[Exercise directions] Reproduce all of the data below line for line, without changing a single character.

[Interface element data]
++++++++++
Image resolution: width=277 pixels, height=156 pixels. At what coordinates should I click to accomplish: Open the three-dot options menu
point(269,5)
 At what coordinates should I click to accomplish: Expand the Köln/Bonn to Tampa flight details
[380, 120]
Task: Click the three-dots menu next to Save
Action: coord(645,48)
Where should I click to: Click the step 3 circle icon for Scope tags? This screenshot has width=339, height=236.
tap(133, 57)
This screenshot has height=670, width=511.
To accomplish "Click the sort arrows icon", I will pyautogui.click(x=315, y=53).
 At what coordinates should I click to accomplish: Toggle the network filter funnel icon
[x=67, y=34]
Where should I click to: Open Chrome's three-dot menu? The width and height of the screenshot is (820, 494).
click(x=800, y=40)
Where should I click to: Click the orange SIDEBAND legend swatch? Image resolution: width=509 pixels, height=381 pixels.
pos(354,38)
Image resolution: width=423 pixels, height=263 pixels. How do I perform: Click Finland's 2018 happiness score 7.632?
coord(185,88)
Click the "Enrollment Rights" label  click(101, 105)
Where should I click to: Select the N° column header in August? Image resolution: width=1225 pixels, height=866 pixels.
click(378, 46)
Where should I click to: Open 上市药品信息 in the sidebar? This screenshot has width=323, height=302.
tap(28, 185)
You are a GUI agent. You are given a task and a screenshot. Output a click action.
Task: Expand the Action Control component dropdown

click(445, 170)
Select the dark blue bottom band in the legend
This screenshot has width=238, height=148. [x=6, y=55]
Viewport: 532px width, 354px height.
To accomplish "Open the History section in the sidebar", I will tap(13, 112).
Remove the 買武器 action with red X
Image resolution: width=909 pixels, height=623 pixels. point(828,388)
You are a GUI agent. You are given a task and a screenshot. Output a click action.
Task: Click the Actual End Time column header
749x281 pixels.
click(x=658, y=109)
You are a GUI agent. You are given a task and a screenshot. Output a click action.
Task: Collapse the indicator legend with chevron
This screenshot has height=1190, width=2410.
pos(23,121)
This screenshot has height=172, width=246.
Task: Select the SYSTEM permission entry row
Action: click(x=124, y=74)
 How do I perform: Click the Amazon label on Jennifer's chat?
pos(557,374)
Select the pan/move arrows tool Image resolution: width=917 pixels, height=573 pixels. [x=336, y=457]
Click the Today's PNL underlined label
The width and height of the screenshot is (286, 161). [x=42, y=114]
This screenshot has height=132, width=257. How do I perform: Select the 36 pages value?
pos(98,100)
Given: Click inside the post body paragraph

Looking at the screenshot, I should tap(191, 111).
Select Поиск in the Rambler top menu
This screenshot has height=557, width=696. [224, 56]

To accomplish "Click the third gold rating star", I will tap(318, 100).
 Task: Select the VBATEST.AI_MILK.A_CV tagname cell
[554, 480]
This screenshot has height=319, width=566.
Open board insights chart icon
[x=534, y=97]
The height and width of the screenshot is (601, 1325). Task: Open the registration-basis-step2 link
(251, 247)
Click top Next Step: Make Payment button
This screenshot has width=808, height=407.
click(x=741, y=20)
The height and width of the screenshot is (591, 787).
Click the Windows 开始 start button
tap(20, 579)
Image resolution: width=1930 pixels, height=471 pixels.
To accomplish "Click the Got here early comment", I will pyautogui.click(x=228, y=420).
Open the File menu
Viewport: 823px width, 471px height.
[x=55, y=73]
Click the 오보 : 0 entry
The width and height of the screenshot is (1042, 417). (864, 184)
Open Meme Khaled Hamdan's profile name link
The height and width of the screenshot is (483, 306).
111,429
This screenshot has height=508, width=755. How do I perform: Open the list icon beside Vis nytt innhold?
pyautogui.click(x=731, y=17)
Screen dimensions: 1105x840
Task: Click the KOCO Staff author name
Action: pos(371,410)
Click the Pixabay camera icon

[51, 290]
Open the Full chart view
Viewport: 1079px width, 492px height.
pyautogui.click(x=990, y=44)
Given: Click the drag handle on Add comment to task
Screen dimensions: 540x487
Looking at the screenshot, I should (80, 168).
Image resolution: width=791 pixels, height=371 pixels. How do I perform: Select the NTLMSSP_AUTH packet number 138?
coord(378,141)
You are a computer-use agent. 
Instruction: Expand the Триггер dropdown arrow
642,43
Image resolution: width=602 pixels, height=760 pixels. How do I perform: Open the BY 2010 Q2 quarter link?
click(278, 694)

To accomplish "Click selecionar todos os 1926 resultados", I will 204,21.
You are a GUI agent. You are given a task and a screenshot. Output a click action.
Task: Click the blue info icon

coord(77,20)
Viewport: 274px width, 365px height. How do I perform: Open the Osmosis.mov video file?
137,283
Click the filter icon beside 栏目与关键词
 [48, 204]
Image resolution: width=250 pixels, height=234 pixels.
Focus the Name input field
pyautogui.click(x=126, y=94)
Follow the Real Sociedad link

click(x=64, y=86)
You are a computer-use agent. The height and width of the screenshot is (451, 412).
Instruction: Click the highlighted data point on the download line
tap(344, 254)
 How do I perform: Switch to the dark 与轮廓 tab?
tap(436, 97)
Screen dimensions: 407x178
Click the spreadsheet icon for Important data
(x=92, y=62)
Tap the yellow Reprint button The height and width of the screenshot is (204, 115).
++++++++++
[Task result]
Image resolution: width=277 pixels, height=156 pixels. At what coordinates should I click to accomplish: Open the three-dot options menu
point(269,5)
 At what coordinates should I click to accomplish: Expand the Köln/Bonn to Tampa flight details
[380, 120]
Task: Click the three-dots menu next to Save
Action: coord(645,48)
Where should I click to: Click the step 3 circle icon for Scope tags? This screenshot has width=339, height=236.
tap(133, 57)
This screenshot has height=670, width=511.
To accomplish "Click the sort arrows icon", I will pyautogui.click(x=315, y=53).
 At what coordinates should I click to accomplish: Toggle the network filter funnel icon
[x=67, y=34]
Where should I click to: Open Chrome's three-dot menu? The width and height of the screenshot is (820, 494).
click(x=800, y=40)
Where should I click to: Click the orange SIDEBAND legend swatch? Image resolution: width=509 pixels, height=381 pixels.
pos(354,38)
Image resolution: width=423 pixels, height=263 pixels. How do I perform: Click Finland's 2018 happiness score 7.632?
coord(185,88)
Click the "Enrollment Rights" label  click(101, 105)
Where should I click to: Select the N° column header in August? Image resolution: width=1225 pixels, height=866 pixels.
click(378, 46)
Where should I click to: Open 上市药品信息 in the sidebar? This screenshot has width=323, height=302.
tap(28, 185)
You are a GUI agent. You are given a task and a screenshot. Output a click action.
Task: Expand the Action Control component dropdown

click(445, 170)
Select the dark blue bottom band in the legend
This screenshot has width=238, height=148. [x=6, y=55]
Viewport: 532px width, 354px height.
To accomplish "Open the History section in the sidebar", I will tap(13, 112).
Remove the 買武器 action with red X
Image resolution: width=909 pixels, height=623 pixels. point(828,388)
You are a GUI agent. You are given a task and a screenshot. Output a click action.
Task: Click the Actual End Time column header
749x281 pixels.
click(x=658, y=109)
You are a GUI agent. You are given a task and a screenshot. Output a click action.
Task: Collapse the indicator legend with chevron
This screenshot has height=1190, width=2410.
pos(23,121)
This screenshot has height=172, width=246.
Task: Select the SYSTEM permission entry row
Action: click(x=124, y=74)
 How do I perform: Click the Amazon label on Jennifer's chat?
pos(557,374)
Select the pan/move arrows tool Image resolution: width=917 pixels, height=573 pixels. [x=336, y=457]
Click the Today's PNL underlined label
The width and height of the screenshot is (286, 161). [x=42, y=114]
This screenshot has height=132, width=257. How do I perform: Select the 36 pages value?
pos(98,100)
Given: Click inside the post body paragraph

Looking at the screenshot, I should tap(191, 111).
Select Поиск in the Rambler top menu
This screenshot has height=557, width=696. [224, 56]

To accomplish "Click the third gold rating star", I will tap(318, 100).
 Task: Select the VBATEST.AI_MILK.A_CV tagname cell
[554, 480]
This screenshot has height=319, width=566.
Open board insights chart icon
[x=534, y=97]
The height and width of the screenshot is (601, 1325). Task: Open the registration-basis-step2 link
(251, 247)
Click top Next Step: Make Payment button
This screenshot has width=808, height=407.
click(x=741, y=20)
The height and width of the screenshot is (591, 787).
Click the Windows 开始 start button
tap(20, 579)
Image resolution: width=1930 pixels, height=471 pixels.
To accomplish "Click the Got here early comment", I will pyautogui.click(x=228, y=420).
Open the File menu
Viewport: 823px width, 471px height.
[x=55, y=73]
Click the 오보 : 0 entry
The width and height of the screenshot is (1042, 417). (864, 184)
Open Meme Khaled Hamdan's profile name link
The height and width of the screenshot is (483, 306).
111,429
This screenshot has height=508, width=755. How do I perform: Open the list icon beside Vis nytt innhold?
pyautogui.click(x=731, y=17)
Screen dimensions: 1105x840
Task: Click the KOCO Staff author name
Action: pos(371,410)
Click the Pixabay camera icon

[51, 290]
Open the Full chart view
Viewport: 1079px width, 492px height.
pyautogui.click(x=990, y=44)
Given: Click the drag handle on Add comment to task
Screen dimensions: 540x487
Looking at the screenshot, I should (80, 168).
Image resolution: width=791 pixels, height=371 pixels. How do I perform: Select the NTLMSSP_AUTH packet number 138?
coord(378,141)
You are a computer-use agent. 
Instruction: Expand the Триггер dropdown arrow
642,43
Image resolution: width=602 pixels, height=760 pixels. How do I perform: Open the BY 2010 Q2 quarter link?
click(278, 694)

To accomplish "Click selecionar todos os 1926 resultados", I will 204,21.
You are a GUI agent. You are given a task and a screenshot. Output a click action.
Task: Click the blue info icon

coord(77,20)
Viewport: 274px width, 365px height. How do I perform: Open the Osmosis.mov video file?
137,283
Click the filter icon beside 栏目与关键词
 [48, 204]
Image resolution: width=250 pixels, height=234 pixels.
Focus the Name input field
pyautogui.click(x=126, y=94)
Follow the Real Sociedad link

click(x=64, y=86)
You are a computer-use agent. The height and width of the screenshot is (451, 412).
Instruction: Click the highlighted data point on the download line
tap(344, 254)
 How do I perform: Switch to the dark 与轮廓 tab?
tap(436, 97)
Screen dimensions: 407x178
Click the spreadsheet icon for Important data
(x=92, y=62)
Tap the yellow Reprint button The height and width of the screenshot is (204, 115).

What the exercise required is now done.